Menedemos declined to get ruffled, “In Athens, from what I hear, they don't do much of anything bat talk,” he said. “Tell me, best one, how many islands in the Kyklades?”

“Some say twelve, others fifteen,” his cousin answered.

“That's about what I've heard,” Menedemos agreed. “But when they make that count, do they reckon in rocks like the one ahead?” He pointed to an islet just big enough to support a handful of bushes.

“Certainly not,” Sostratos said, as if making a rejoinder in a philosophical discussion.

But this was property, not philosophy; freedom or slavery, not words. “Could pirates hide behind that nasty rock and come charging out when they see a merchantman go by?” Menedemos asked.

“Yes, without a doubt.” Sostratos laughed. “I sound like one of Sokrates' foils, don't I?”

“I was thinking the same thing, as a matter of fact,” Menedemos said. “You'd know better than I would, though—I'm sure of that. But it doesn't really matter. What matters is that you take my point.”

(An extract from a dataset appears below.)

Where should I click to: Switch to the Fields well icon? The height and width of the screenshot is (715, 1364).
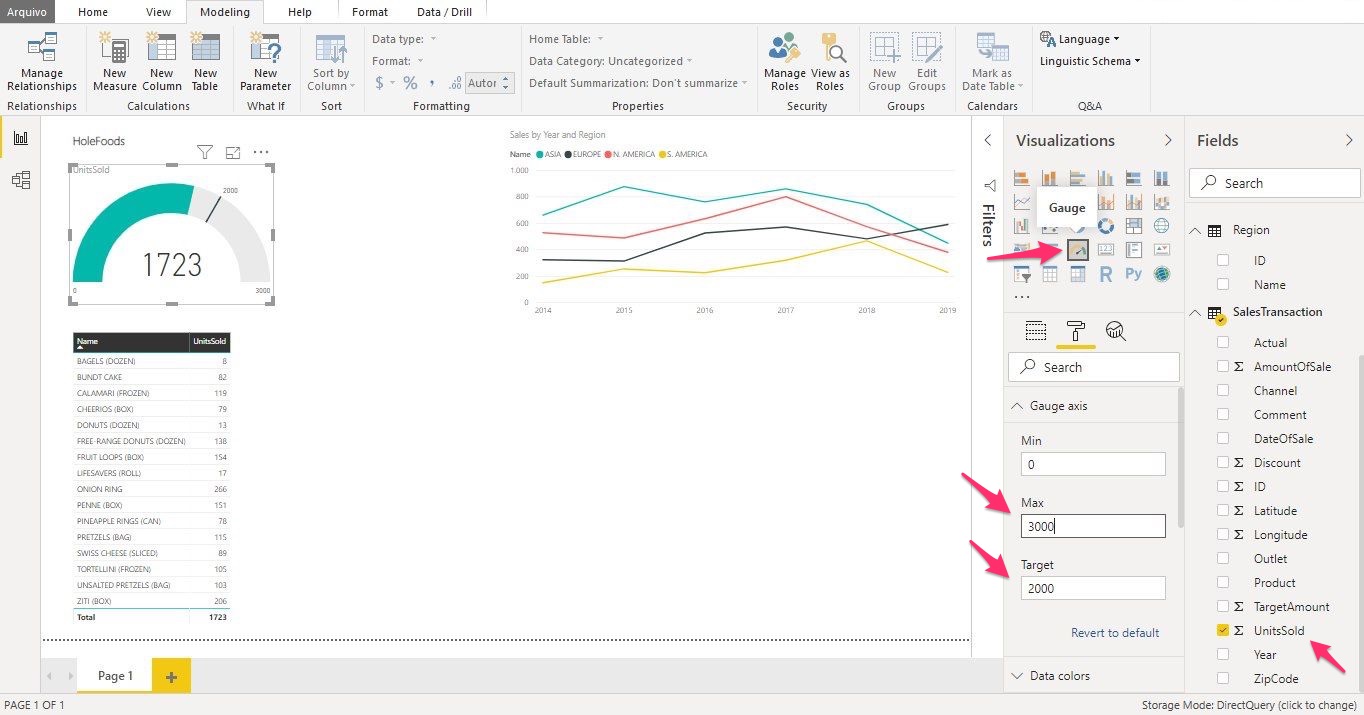click(x=1036, y=332)
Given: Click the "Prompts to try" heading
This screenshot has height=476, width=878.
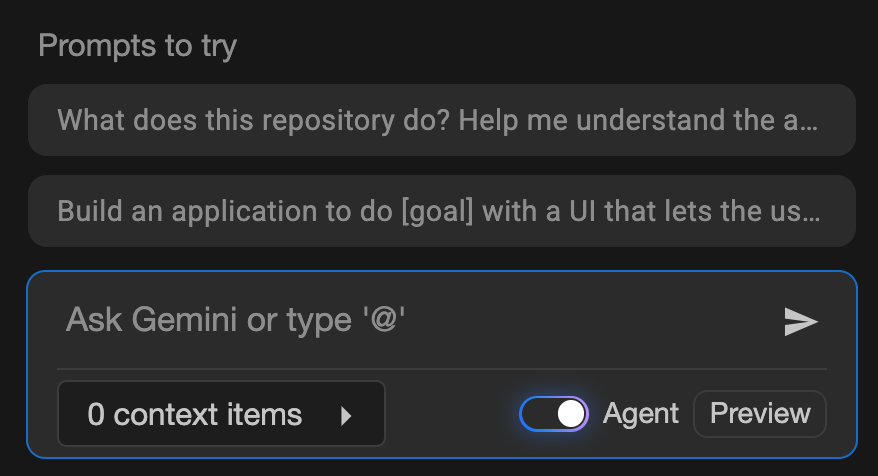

Sostratos set a hand on his swordhilt. He still didn't look very warlike, but he said, “Would I be wearing this if I didn't?”

No hemiolia or pentekonter emerged from behind the rock. But another rock lay ahead, only fifteen or twenty stadia away. Beyond that one was the bulk of Tenos, whose jagged west coast offered raiders countless lairs. The polis of Tenos, like Panormos, hardly rated the name. It had no fleet to speak of, and didn't even try to keep pirates down. Andros, the next island to the north and west, might have been Tenos' twin. And a pirate ship based on Syros, off to the west toward Attica, might spot the Aphrodite coming by and dash out to try to seize her.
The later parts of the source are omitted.